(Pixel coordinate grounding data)
★ ★ ★ ★ ★ ★ ★

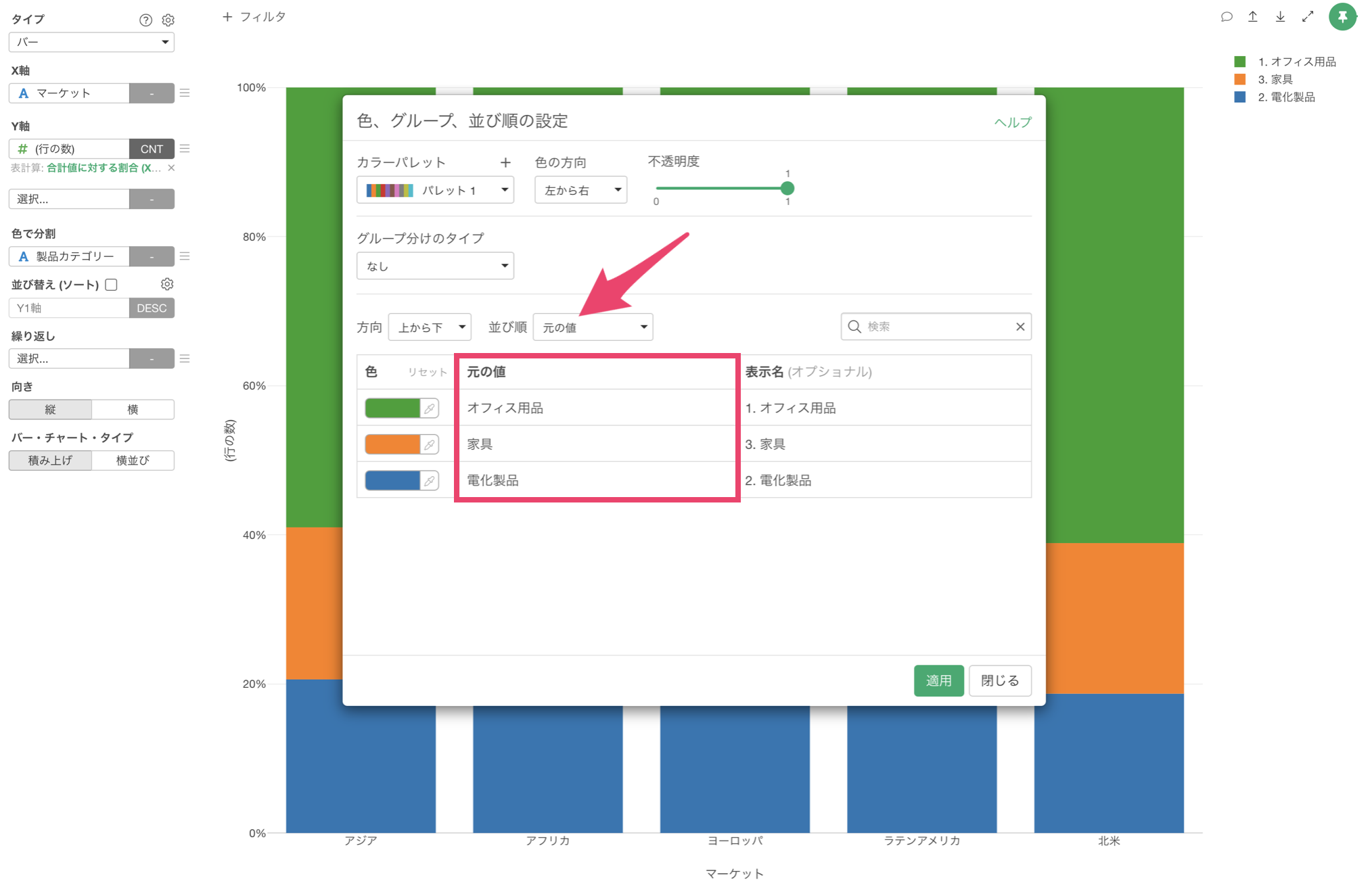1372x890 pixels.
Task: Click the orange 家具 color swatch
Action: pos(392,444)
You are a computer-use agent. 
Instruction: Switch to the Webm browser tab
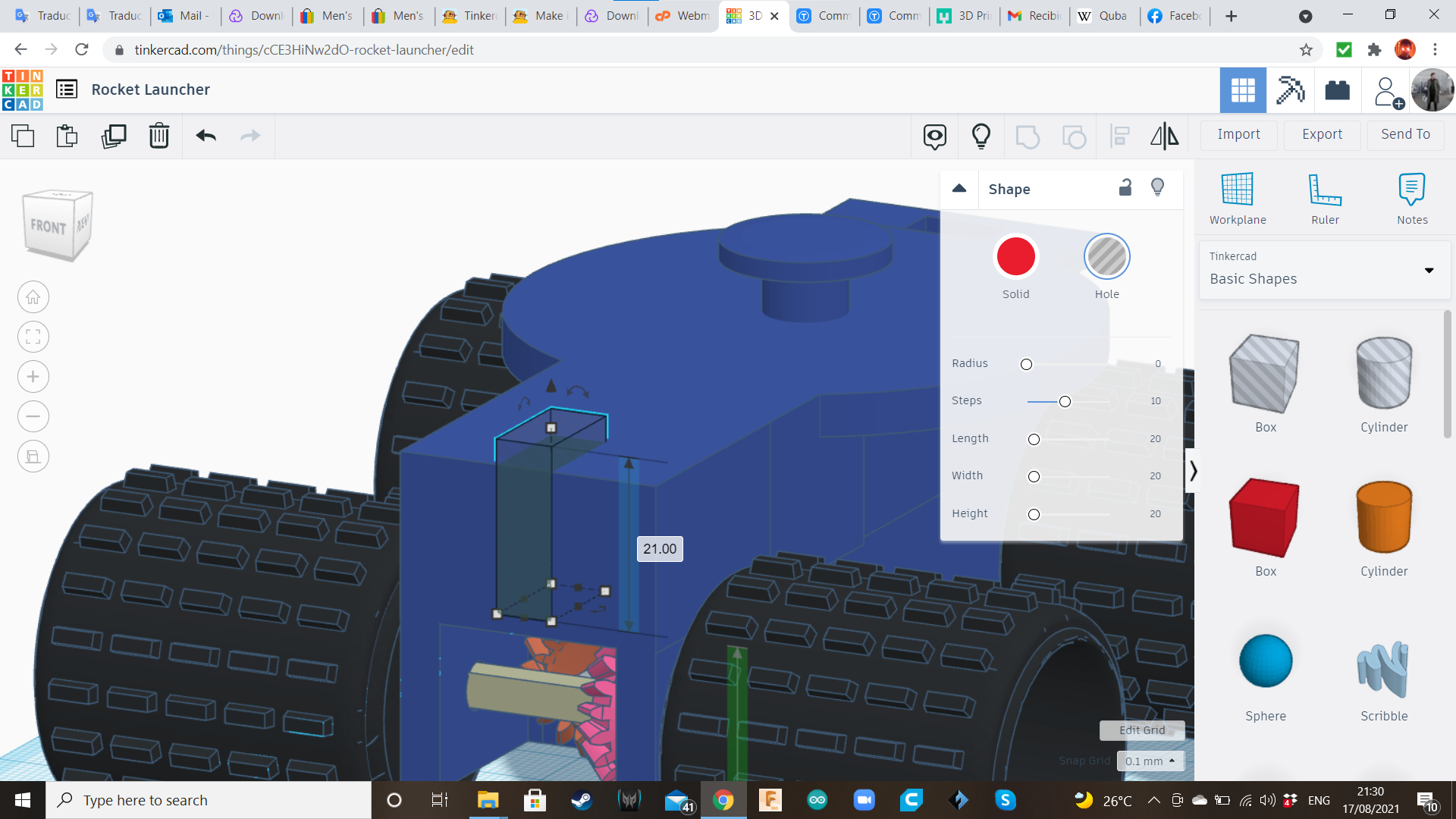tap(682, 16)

★ ★ ★ ★ ★ ★ ★

* [Problem statement]
Copy only this, please: the line with "You are a computer-use agent." and every line after it through the end of the data, with no pictures.

* [Answer box]
You are a computer-use agent. 
Instruction: Switch to the Webm browser tab
tap(682, 16)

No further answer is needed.